BEGIN

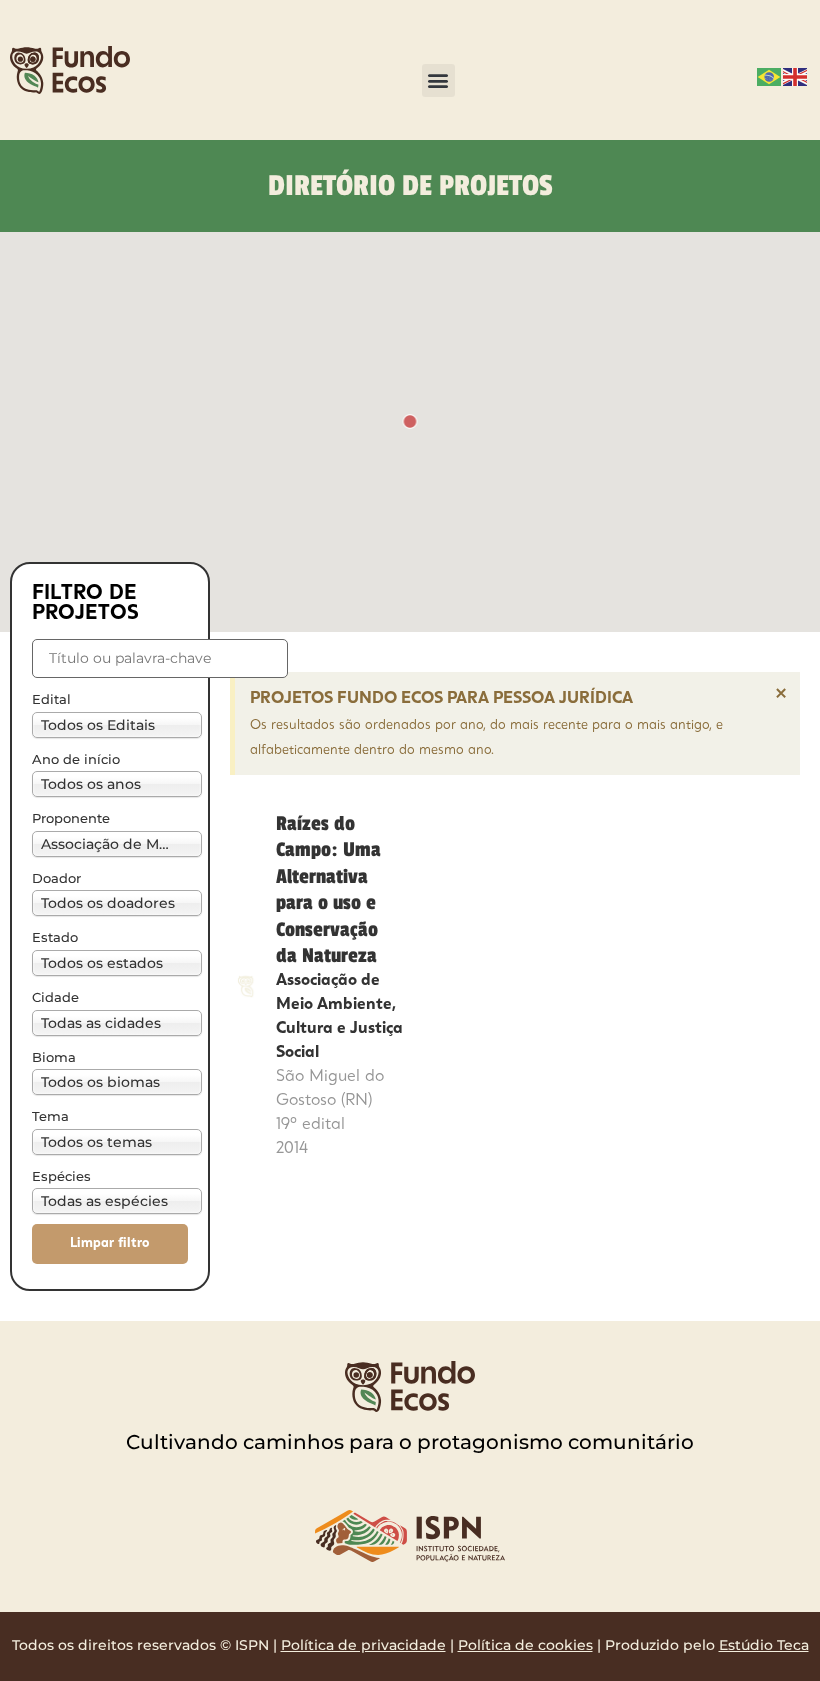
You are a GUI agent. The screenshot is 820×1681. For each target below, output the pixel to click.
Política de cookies (525, 1645)
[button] (438, 80)
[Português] (770, 75)
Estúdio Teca (764, 1645)
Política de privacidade (363, 1645)
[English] (796, 75)
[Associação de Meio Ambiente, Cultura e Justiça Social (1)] (110, 844)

END

Task prompt
Please give all of the material again, exactly, without the images.

Result
You are a GUI agent. The screenshot is 820×1681. For each target below, output the pixel to click.
Política de cookies (525, 1645)
[button] (438, 80)
[Português] (770, 75)
Estúdio Teca (764, 1645)
Política de privacidade (363, 1645)
[English] (796, 75)
[Associação de Meio Ambiente, Cultura e Justiça Social (1)] (110, 844)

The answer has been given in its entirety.